> _Work instructions_: Once you have read the records, write them out again exactly.

### Available data ###

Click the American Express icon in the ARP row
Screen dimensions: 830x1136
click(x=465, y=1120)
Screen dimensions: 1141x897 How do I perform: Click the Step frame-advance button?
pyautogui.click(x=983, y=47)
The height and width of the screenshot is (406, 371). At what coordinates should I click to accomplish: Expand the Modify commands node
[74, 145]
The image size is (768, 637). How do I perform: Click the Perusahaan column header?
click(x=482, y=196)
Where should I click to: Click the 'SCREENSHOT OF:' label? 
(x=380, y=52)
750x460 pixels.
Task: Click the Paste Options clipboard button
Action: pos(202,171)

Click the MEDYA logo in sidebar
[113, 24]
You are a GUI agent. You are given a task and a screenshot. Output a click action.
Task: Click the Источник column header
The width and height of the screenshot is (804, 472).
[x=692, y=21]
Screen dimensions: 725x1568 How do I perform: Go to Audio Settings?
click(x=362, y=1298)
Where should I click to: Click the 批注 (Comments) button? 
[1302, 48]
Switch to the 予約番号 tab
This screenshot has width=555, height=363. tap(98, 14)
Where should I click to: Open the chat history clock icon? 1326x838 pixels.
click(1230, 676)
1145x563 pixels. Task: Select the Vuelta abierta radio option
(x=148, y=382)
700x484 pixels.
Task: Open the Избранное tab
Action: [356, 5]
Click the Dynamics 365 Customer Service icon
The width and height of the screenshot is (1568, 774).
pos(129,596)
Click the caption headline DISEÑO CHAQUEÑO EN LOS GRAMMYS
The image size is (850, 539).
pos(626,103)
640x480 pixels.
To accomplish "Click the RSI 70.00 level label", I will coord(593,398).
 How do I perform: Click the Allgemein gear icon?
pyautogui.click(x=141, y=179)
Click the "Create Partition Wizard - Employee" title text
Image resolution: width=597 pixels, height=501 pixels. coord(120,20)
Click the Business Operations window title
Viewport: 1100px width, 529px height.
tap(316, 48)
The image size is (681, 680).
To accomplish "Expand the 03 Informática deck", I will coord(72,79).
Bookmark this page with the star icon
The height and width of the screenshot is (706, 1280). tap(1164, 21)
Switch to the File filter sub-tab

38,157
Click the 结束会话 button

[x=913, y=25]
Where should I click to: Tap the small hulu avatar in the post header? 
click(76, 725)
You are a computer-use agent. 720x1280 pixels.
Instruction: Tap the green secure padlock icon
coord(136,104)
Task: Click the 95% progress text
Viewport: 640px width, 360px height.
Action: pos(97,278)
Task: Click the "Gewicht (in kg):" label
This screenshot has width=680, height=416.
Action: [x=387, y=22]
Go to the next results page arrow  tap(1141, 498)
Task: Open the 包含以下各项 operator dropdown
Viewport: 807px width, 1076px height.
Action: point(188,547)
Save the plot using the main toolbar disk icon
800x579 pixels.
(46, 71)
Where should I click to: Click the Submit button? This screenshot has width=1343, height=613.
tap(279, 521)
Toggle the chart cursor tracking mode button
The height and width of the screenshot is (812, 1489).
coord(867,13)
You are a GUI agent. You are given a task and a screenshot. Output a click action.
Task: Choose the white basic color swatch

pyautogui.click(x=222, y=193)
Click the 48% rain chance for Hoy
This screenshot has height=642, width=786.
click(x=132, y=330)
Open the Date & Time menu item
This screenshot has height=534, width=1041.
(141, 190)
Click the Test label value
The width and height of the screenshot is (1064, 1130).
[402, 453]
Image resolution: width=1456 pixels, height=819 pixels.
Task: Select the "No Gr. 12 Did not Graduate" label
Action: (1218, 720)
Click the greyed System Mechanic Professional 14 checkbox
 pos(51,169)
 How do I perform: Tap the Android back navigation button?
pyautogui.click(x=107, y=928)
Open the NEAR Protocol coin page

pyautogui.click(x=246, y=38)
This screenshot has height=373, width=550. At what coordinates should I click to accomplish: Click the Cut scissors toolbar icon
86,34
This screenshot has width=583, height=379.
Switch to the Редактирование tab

###

> _Output for this task_:
Click the American Express icon in the ARP row
Screen dimensions: 830x1136
click(x=465, y=1120)
Screen dimensions: 1141x897 How do I perform: Click the Step frame-advance button?
pyautogui.click(x=983, y=47)
The height and width of the screenshot is (406, 371). At what coordinates should I click to accomplish: Expand the Modify commands node
[74, 145]
The image size is (768, 637). How do I perform: Click the Perusahaan column header?
click(x=482, y=196)
Where should I click to: Click the 'SCREENSHOT OF:' label? 
(x=380, y=52)
750x460 pixels.
Task: Click the Paste Options clipboard button
Action: pos(202,171)

Click the MEDYA logo in sidebar
[113, 24]
You are a GUI agent. You are given a task and a screenshot. Output a click action.
Task: Click the Источник column header
The width and height of the screenshot is (804, 472).
[x=692, y=21]
Screen dimensions: 725x1568 How do I perform: Go to Audio Settings?
click(x=362, y=1298)
Where should I click to: Click the 批注 (Comments) button? 
[1302, 48]
Switch to the 予約番号 tab
This screenshot has width=555, height=363. tap(98, 14)
Where should I click to: Open the chat history clock icon? 1326x838 pixels.
click(1230, 676)
1145x563 pixels. Task: Select the Vuelta abierta radio option
(x=148, y=382)
700x484 pixels.
Task: Open the Избранное tab
Action: [356, 5]
Click the Dynamics 365 Customer Service icon
The width and height of the screenshot is (1568, 774).
pos(129,596)
Click the caption headline DISEÑO CHAQUEÑO EN LOS GRAMMYS
The image size is (850, 539).
pos(626,103)
640x480 pixels.
To accomplish "Click the RSI 70.00 level label", I will coord(593,398).
 How do I perform: Click the Allgemein gear icon?
pyautogui.click(x=141, y=179)
Click the "Create Partition Wizard - Employee" title text
Image resolution: width=597 pixels, height=501 pixels. coord(120,20)
Click the Business Operations window title
Viewport: 1100px width, 529px height.
tap(316, 48)
The image size is (681, 680).
To accomplish "Expand the 03 Informática deck", I will coord(72,79).
Bookmark this page with the star icon
The height and width of the screenshot is (706, 1280). tap(1164, 21)
Switch to the File filter sub-tab

38,157
Click the 结束会话 button

[x=913, y=25]
Where should I click to: Tap the small hulu avatar in the post header? 
click(76, 725)
You are a computer-use agent. 720x1280 pixels.
Instruction: Tap the green secure padlock icon
coord(136,104)
Task: Click the 95% progress text
Viewport: 640px width, 360px height.
Action: pos(97,278)
Task: Click the "Gewicht (in kg):" label
This screenshot has width=680, height=416.
Action: [x=387, y=22]
Go to the next results page arrow  tap(1141, 498)
Task: Open the 包含以下各项 operator dropdown
Viewport: 807px width, 1076px height.
Action: point(188,547)
Save the plot using the main toolbar disk icon
800x579 pixels.
(46, 71)
Where should I click to: Click the Submit button? This screenshot has width=1343, height=613.
tap(279, 521)
Toggle the chart cursor tracking mode button
The height and width of the screenshot is (812, 1489).
coord(867,13)
You are a GUI agent. You are given a task and a screenshot. Output a click action.
Task: Choose the white basic color swatch

pyautogui.click(x=222, y=193)
Click the 48% rain chance for Hoy
This screenshot has height=642, width=786.
click(x=132, y=330)
Open the Date & Time menu item
This screenshot has height=534, width=1041.
(141, 190)
Click the Test label value
The width and height of the screenshot is (1064, 1130).
[402, 453]
Image resolution: width=1456 pixels, height=819 pixels.
Task: Select the "No Gr. 12 Did not Graduate" label
Action: (1218, 720)
Click the greyed System Mechanic Professional 14 checkbox
 pos(51,169)
 How do I perform: Tap the Android back navigation button?
pyautogui.click(x=107, y=928)
Open the NEAR Protocol coin page

pyautogui.click(x=246, y=38)
This screenshot has height=373, width=550. At what coordinates should I click to accomplish: Click the Cut scissors toolbar icon
86,34
This screenshot has width=583, height=379.
Switch to the Редактирование tab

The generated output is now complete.